1. Form the "troika": Allocating the right resources against the right priorities will depend in no small part on putting together a critical team at the top. The CEO needs a strong, strategic CFO who can help manage the balance sheet and income statement while helping fight the fights to get resources put in the right place. It also requires a strong, strategic chief human resources officer to recruit, develop and fight the fights to allocate the right talent against the right initiatives. This CEO-CFO-CHRO troika is a powerful force, especially if it is fully aligned and speaks with one voice. The best CEOs recognize this and make forming the troika a top priority.

2. Create a "talent table." We all understand that the best companies must win the war for talent. But great CEOs are more specific—they need the right people in the right jobs. They ruthlessly manage what we call the "talent table," a grid that identifies the company's best talent at all levels and those roles in the organization that create the most value. The CEO must take accountability for distributing talent across the grid, matching talented people to critical roles. Inevitably, the best leaders within the organization will do whatever they can to keep the best talent within their lanes. Only the CEO can arbitrate.

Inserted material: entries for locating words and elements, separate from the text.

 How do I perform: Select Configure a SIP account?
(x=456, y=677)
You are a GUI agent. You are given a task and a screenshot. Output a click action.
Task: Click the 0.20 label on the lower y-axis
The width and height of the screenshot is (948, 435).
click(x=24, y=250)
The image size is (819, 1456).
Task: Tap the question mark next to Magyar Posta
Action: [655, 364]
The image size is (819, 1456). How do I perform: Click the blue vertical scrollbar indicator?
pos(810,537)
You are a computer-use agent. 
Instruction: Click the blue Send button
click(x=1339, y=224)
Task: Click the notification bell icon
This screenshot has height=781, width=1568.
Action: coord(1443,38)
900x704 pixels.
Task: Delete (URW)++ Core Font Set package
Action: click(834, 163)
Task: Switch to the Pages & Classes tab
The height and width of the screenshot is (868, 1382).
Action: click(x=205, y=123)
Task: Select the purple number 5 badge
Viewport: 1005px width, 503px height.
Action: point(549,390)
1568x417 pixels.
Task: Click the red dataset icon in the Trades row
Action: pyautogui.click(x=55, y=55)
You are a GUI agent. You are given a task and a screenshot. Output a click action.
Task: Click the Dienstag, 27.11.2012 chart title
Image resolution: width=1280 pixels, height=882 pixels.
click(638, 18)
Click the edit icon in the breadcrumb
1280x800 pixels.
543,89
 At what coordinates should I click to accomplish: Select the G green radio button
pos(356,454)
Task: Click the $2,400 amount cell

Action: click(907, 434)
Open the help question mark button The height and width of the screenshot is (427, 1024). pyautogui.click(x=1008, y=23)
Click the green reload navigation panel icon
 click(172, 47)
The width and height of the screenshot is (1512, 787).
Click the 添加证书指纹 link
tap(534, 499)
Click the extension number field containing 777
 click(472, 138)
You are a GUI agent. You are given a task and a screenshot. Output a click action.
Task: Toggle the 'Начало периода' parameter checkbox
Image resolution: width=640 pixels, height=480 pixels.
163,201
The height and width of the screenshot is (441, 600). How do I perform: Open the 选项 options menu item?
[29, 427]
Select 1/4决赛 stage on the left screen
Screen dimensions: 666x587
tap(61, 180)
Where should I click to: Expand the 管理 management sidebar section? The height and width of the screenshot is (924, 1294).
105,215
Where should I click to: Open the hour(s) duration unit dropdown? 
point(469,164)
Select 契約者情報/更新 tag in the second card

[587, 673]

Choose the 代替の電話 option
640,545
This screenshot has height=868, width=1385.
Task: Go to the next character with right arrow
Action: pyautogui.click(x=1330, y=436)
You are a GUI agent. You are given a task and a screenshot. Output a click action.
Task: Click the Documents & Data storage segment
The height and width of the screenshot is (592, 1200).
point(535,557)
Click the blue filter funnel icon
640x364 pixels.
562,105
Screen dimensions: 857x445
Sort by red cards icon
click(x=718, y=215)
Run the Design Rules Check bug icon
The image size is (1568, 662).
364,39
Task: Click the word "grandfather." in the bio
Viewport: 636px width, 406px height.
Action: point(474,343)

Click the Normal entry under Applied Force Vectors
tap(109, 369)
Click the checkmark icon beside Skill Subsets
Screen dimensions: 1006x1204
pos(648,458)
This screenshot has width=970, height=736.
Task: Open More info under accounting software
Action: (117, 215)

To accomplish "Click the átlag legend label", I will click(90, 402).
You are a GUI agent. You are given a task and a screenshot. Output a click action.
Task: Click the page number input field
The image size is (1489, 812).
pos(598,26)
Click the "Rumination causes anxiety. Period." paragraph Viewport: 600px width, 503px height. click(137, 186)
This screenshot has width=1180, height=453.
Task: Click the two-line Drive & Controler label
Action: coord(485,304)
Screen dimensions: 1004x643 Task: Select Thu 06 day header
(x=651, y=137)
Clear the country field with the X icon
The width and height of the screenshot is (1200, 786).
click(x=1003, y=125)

3. Align on what it takes to build a high-performance culture: Sustained business success requires a high-performance organization. For most executives, the challenge in building such an organization is determining where to start. In our view, the starting point depends on three factors: the organization's current performance, its long-term objectives and its competitive situation. To raise the odds of business success, leadership teams must align around the specific organizational outcomes they would like to achieve and how effective they are currently in those areas. We recently surveyed 665 companies worldwide and found that six organizational outcomes are key to exceptional performance. High-performing organizations are:

  • Aligned with the company's strategy
  • Capable of executing strategy with the right talent, processes and tools
  • Effective at making and executing critical decisions
  • Adaptable in the face of rapid change
  • Efficient in realizing the benefits of scale and scope
  • Engaged to go the extra mile

4. Manage time as a precious resource: Most companies have elaborate procedures for managing capital. An organization's time, in contrast, goes largely unmanaged. Although phone calls, emails, instant messages, meetings and teleconferences eat up hours in every executive's day, most companies have no clear understanding of how people spend their collective time. Not surprisingly, time is often squandered, taking a heavy toll on productivity. Some forward-thinking companies expect their leaders to treat time as a scarce resource and to invest it prudently. They bring as much discipline to their time budgets as they do to their capital budgets. These organizations have not only lowered their overhead expenses, they have also liberated countless hours of previously unproductive time. The best CEOs manage time aggressively.